(MFI) Stupeur sur le marché du bois tropical : le Gabon interdit l’exportation de grumes, c’est-à-dire du bois non transformé, à partir du 1er janvier 2010.
Au premier abord, tout le monde approuve la décision du nouveau président du Gabon, Ali Bongo. Parce qu’elle est dans l’air du temps. « C’est un peu la juste réappropriation des richesses du pays », avance prudemment un industriel européen. Transformer sur place donnera du travail et des revenus supplémentaires aux Gabonais.
Ensuite, commentent les exploitants européens concernés, cette décision est dans la logique du code forestier. Il prévoyait que 75 % du bois coupé soit transformé sur place à partir de 2012. Plusieurs sociétés européennes s’enorgueillissent d’ailleurs d’avoir déjà atteint ce quota. Mais elles demandent néanmoins du temps, voire des aides, pour parvenir au nouvel objectif fixé.

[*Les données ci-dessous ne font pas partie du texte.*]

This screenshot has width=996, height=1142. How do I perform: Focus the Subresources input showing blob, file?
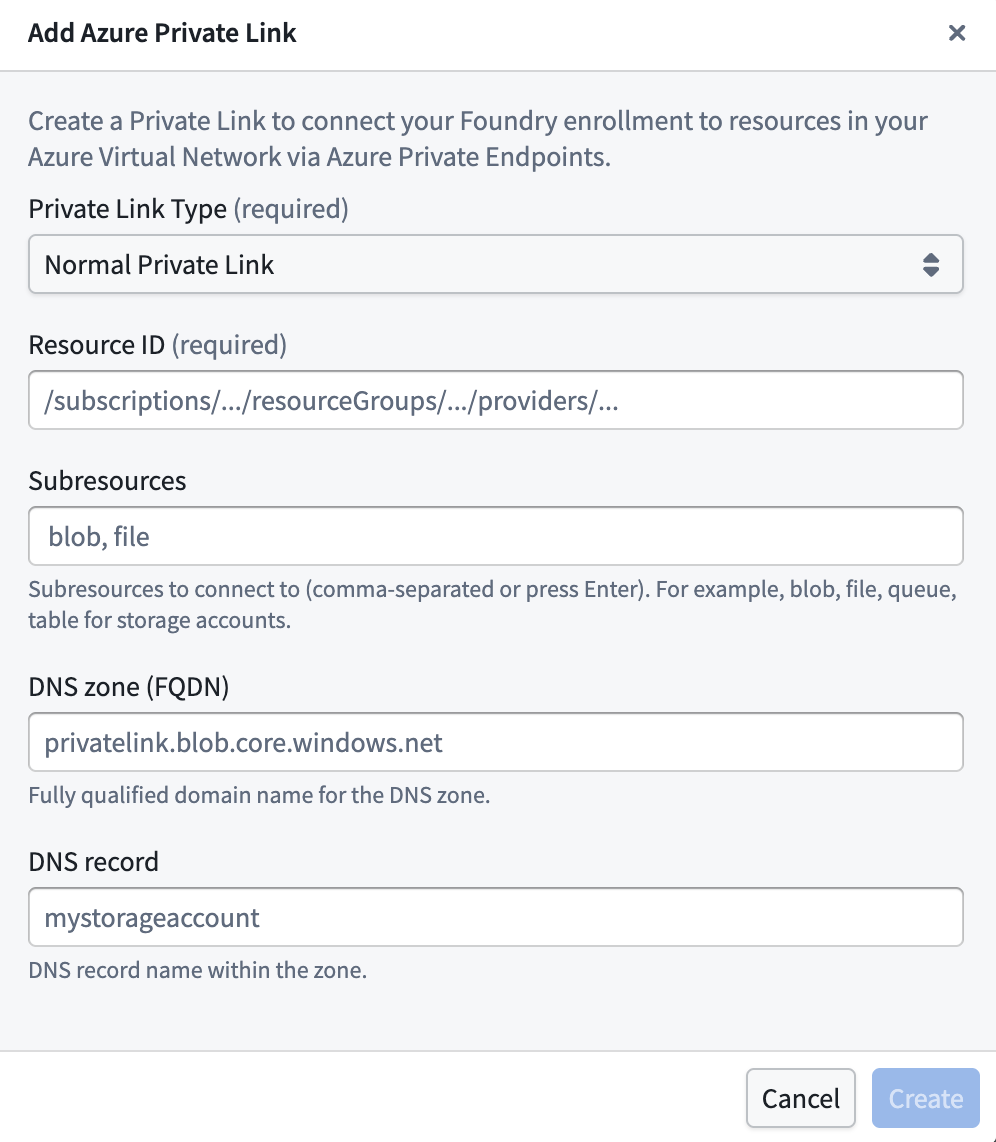pos(497,535)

D’abord parce que les moyens existants ne permettent pas de l’appliquer du jour au lendemain : 60 % du bois est actuellement exporté après transformation. Pour passer à 100 %, il faut doubler les capacités industrielles, prévoir un meilleur approvisionnement en énergie, revoir le transport et former du personnel. Un changement de modèle qui ne se fera pas en un mois, mais qui prendra un à deux ans.
Qui va payer les usines ?
Deuxième remarque faite en sourdine : l’exportation des grumes permet de financer les investissements industriels. Si cette source disparaît du jour au lendemain, qui va payer les usines ? En clair, l’application immédiate de cette décision pourrait être préjudiciable à la filière. Elle risque d’entraîner dans un premier temps une baisse des revenus générés par l’exportation des grumes et la disparition momentanée des emplois liés à cette activité.
Le contexte économique, enfin, se prête mal à ce changement de modèle. Le commerce du bois souffre depuis le début de la crise et il n’est pas sorti du tunnel. Les Européens, les premiers clients du bois du Gabon transformé, sous forme de contreplaqué par exemple, n’achètent plus grand chose. La seule demande qui résiste, c’est la demande des pays asiatiques pour le bois brut : 80 % des grumes exportés par le Gabon sont destinés à la Chine. Mais inversement, le Gabon ne fournit que 4 % des grumes importés par la Chine. Pékin pourrait donc lui préférer un autre fournisseur plutôt que d’investir dans un outil industriel.